— SELECTED EXCERPT —

# indien dat meer is



## Matron

Hi there,

Just need some help with this if possible...

Context: De bestuurlijke boete, bedoeld in artikel 2.9, bedraagt ten hoogste € 900.000 of, *indien dat meer is*, 1% van de omzet van de overtreder.

Is it basically saying... The administrative fine referred to in Article 2.9 must not exceed €900K or, if that is more, 1% of the annual turnover.... what is "that" referring to? The 900K or the 1%?

So, the fine can be €900k or 1% of annual turnover, whichever is greater... 

it does not mean that the 1% annual turnover can be more than €900K....


----------



## eno2

> So, the fine can be €900k or 1% of annual turnover, whichever is greater.
> 
> it does not mean that the 1% annual turnover can be more than €900K....




To me both statements (of yours) are contradictory here..

Their frasing is semantically ambiguous, it can go both ways.

But...I think it they mean:  whichever is greater...

To disambiguate , they should have placed the " *indien dat meer is*" subordinate clause at the end:

"...bedraagt ten hoogste € 900.000 of* 1% *van de omzet van de overtreder, als *dat* hoger is"

— GIVEN DATA —

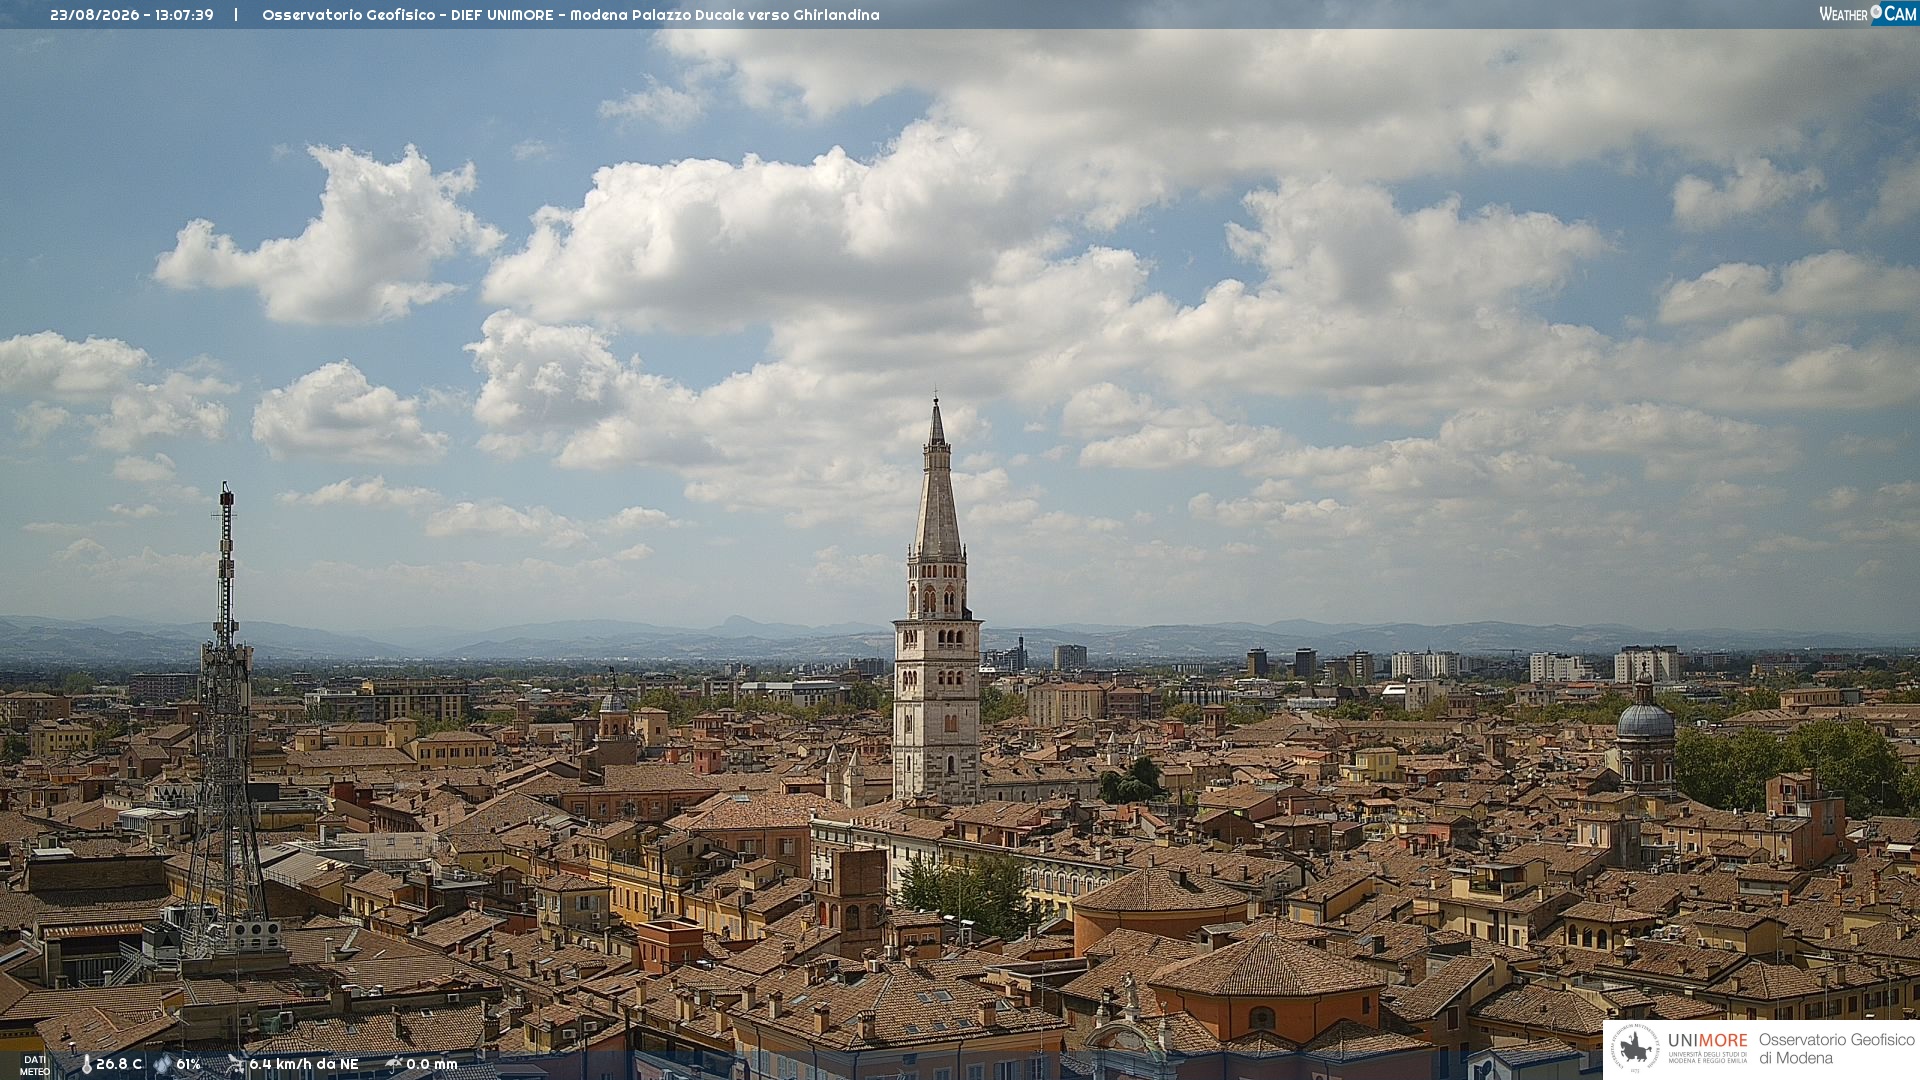1920x1080 pixels.
Task: Click the humidity water droplets icon
Action: point(162,1064)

— GIVEN TASK 1 —
In the forum thread, where does eno2 say the "indien dat meer is" clause should have been placed to remove the ambiguity?
— GIVEN TASK 2 —
Write out word for word the passage of the forum thread starting at "Is it basically" and ending at "turnover, whichever is greater...".
Base your responses on the forum thread alone, not on the data.

— TASK RESPONSE 1 —
At the end of the sentence.

— TASK RESPONSE 2 —
Is it basically saying... The administrative fine referred to in Article 2.9 must not exceed €900K or, if that is more, 1% of the annual turnover.... what is "that" referring to? The 900K or the 1%?

So, the fine can be €900k or 1% of annual turnover, whichever is greater...